Tapi, Sutiyoso tak cuma bergantung pada Megawati. Ia sendiri aktif merangkul anggota dewan supaya memilihnya kembali.
Sumber TEMPO di DPRD DKI terang-terangan mengaku kepada TEMPO bahwa iming-iming untuk memberikan suara kepada Sutiyoso amat menggiurkan. Angkanya bergerak antara Rp 500 juta dan Rp 600 juta. Tapi cara pembayarannya cukup cerdik. Si anggota dewan cuma akan menerima semacam uang muka terlebih dahulu. Sisanya dilunasi belakangan setelah ia terbukti benar-benar memilih Bang Yos. Bagaimana cara mengeceknya? Para wakil rakyat itu akan diminta menulis semacam kode-kode di kertas pemilihan. Terhadap tudingan yang menyesakkan itu, Sutiyoso menjawab: "Uang sebanyak itu mendingan saya pakai berlibur ke luar negeri dengan keluarga," ujarnya kepada TEMPO.

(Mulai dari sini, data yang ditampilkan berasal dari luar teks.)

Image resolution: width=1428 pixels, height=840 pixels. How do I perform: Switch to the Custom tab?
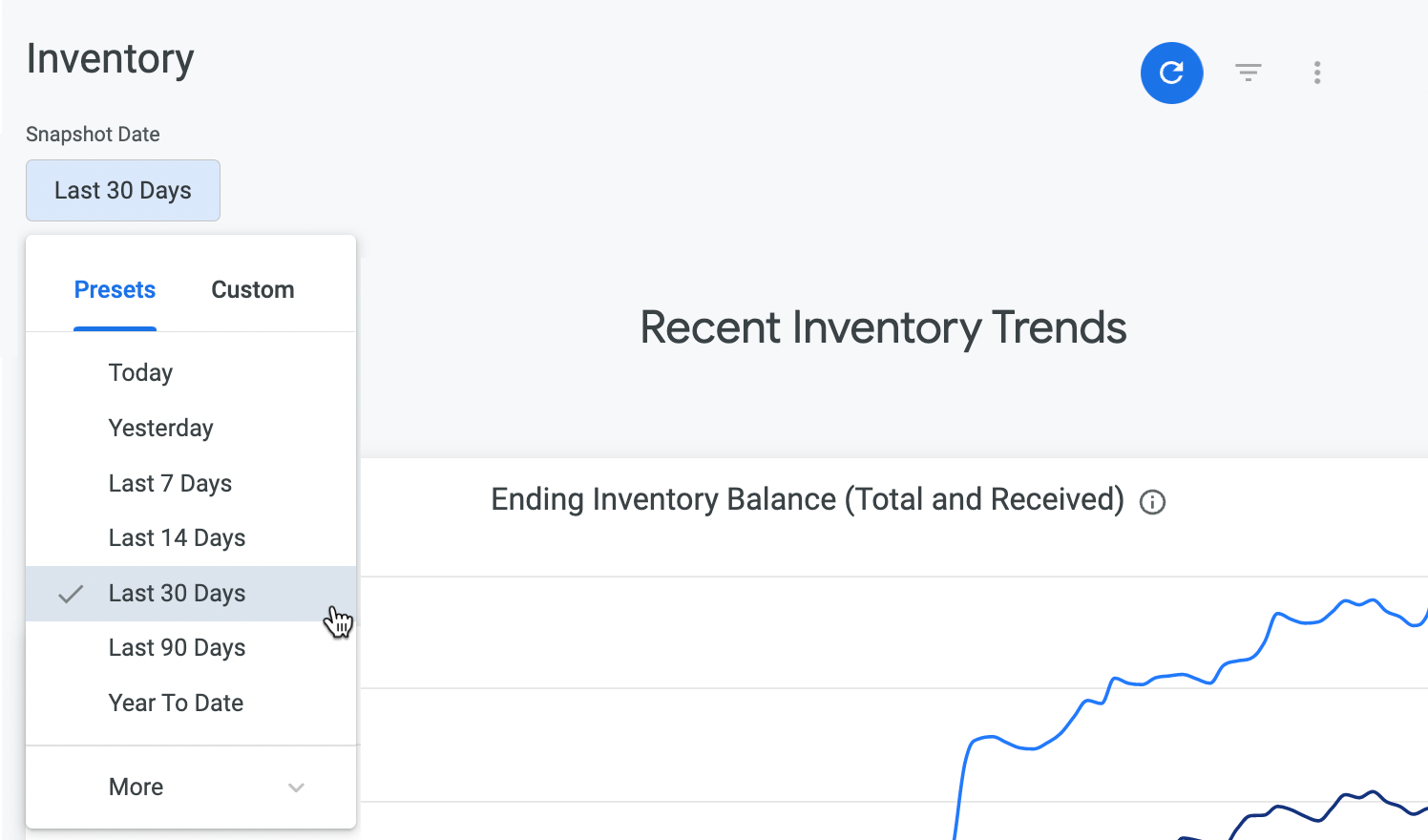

Hal inilah, menurut sumber tersebut, yang membuat pembahasan mekanisme pemilihan berlangsung alot dan panas. Para wakil rakyat yang mengetahui siasat kotor itu menolak pemilihan dengan cara menulis nama calon gubernur dan wakil gubernur di atas kertas. "Nanti akan ada komentar-komentar tambahan, seperti Sutiyoso yes, atau Sutiyoso oke, yang menjadi kode permainan kotor mereka," ia menambahkan.
Tapi, kalaupun benar menghambur-hamburkan fulus agar terpilih kembali menjadi gubernur, dari mana Bang Yos memperoleh uangnya? Bujet untuk gubernur setahun, seperti tertera dalam APBD, diketahui cuma Rp 7,3 miliar. Itu sudah termasuk biaya pemeliharaan rumah, kendaraan, kesehatan, dan biaya operasional. Gajinya tidak lebih dari Rp 200 juta setahun.
Salah satu calon yang ikut bertarung pekan ini membisikkan, Tommy Winata adalah sosok yang selalu rela bermurah hati menjadi sumber finansial bagi calon-calon gubernur yang ia nilai paling kuat. Dalam beberapa kali wawancara dengan TEMPO—termasuk wawancara terakhir tiga pekan lalu—Tommy membantah urusan sokong-menyokong calon gubernur. Ia juga membantah terlibat dalam perjudian haram. Tentang tuduhan itu, Sutiyoso menjawab: "Silakan buktikan. Jangan asal omong. Dalam konteks pencalonan saya sebagai gubernur, sebagai calon kuat, wajar saya ditembaki banyak orang." Apa pun cerita di baliknya, satu hal sudah pasti: langkah Sutiyoso untuk "kembali ke Jakarta" nyaris tanpa halangan.
Jika prestasi seorang gubernur boleh diukur dari besarnya dukungan anggota parlemen dan restu presiden, calon terkuat Gubernur Jakarta periode 2002-2007 ini telah memecahkan rekor gemilang: bahkan Megawati, yang bersama ribuan mahasiswa menumbangkan Soeharto lima tahun silam, bisa silap mata saat membedakan angka biru dan merah dalam rapor Sutiyoso.